Situasi ini memicu kegaduhan internal industri musik. Sejumlah LMK, termasuk KCI dan RAI, mempertanyakan keterlambatan pencairan dana. Dari penelusuran internal, mereka mendapat jawaban bahwa dana telah diambil alih oleh LMKN.
“Uangnya ada di LMKN karena diambil oleh mereka. Itu yang bikin keributan di internal LMK,” ujar Ali Akbar di KPK.
Lebih jauh, Garputala menuding adanya unsur pemaksaan dalam proses pengambilalihan dana tersebut. Menurut Ali, LMKN diduga meminta fee tertentu dengan ancaman pembekuan operasional LMK apabila tidak dipenuhi. Tekanan itu, kata dia, membuat WAMI akhirnya menyerahkan dana, meski pada akhirnya operasionalnya tetap dibekukan.
“Ini bukan lagi koordinasi, tapi tekanan. Dana sudah diserahkan, tapi sanksi tetap jalan. Di situ letak dugaan penyalahgunaan kewenangannya,” tegas Ali.
Garputala juga menyoroti dugaan upaya LMKN mengambil alih sistem digital pengelolaan royalti milik WAMI yang terhubung dengan platform musik digital. Padahal, secara hukum, kewenangan penagihan dan pengelolaan royalti berada di tangan LMK sebagai penerima kuasa langsung dari pencipta lagu.
“LMKN tidak punya juru tagih, tidak punya sistem penagihan, tapi mengambil alih kewenangan itu dengan dalih regulasi. Ini problem serius dalam tata kelola,” ujarnya.

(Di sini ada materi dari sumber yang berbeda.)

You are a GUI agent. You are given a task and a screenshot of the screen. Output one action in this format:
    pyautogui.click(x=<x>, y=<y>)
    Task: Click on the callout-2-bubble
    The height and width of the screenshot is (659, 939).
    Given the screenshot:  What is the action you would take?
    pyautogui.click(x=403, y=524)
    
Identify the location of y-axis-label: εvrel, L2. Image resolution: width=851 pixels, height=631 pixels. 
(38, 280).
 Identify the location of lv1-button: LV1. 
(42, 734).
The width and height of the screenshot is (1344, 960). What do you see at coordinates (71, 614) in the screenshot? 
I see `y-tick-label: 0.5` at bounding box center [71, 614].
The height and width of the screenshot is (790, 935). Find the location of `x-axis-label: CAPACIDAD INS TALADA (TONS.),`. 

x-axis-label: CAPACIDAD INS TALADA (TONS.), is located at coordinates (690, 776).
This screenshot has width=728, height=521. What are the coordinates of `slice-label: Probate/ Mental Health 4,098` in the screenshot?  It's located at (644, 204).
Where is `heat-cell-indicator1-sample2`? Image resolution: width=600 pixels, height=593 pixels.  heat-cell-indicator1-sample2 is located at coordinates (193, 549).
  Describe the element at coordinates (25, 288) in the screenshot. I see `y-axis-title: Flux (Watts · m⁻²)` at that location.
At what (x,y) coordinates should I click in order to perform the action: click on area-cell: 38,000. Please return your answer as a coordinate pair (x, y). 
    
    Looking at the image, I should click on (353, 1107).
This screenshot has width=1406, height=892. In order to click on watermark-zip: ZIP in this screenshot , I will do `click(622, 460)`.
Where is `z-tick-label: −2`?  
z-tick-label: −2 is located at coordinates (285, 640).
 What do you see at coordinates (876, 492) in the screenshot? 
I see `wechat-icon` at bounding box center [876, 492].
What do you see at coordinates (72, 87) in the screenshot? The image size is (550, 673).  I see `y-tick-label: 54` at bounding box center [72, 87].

Atas dasar tersebut, para pencipta lagu menilai LMKN telah melampaui mandatnya dan kehilangan legitimasi sebagai lembaga payung. Garputala bahkan menyuarakan tuntutan pembubaran LMKN, dengan alasan lembaga tersebut justru menjadi sumber ketidakadilan bagi pencipta lagu.
KPK telah menerima laporan tersebut dan diharapkan menelusuri dugaan pelanggaran hukum, termasuk potensi korupsi, pemerasan, dan penyalahgunaan kewenangan dalam pengelolaan dana royalti nasional.
Kasus ini menjadi ujian besar bagi negara dalam menata ulang ekosistem musik nasional, sekaligus mengungkap apakah lembaga yang dibentuk untuk melindungi hak pencipta justru berubah menjadi alat kontrol yang merugikan mereka sendiri.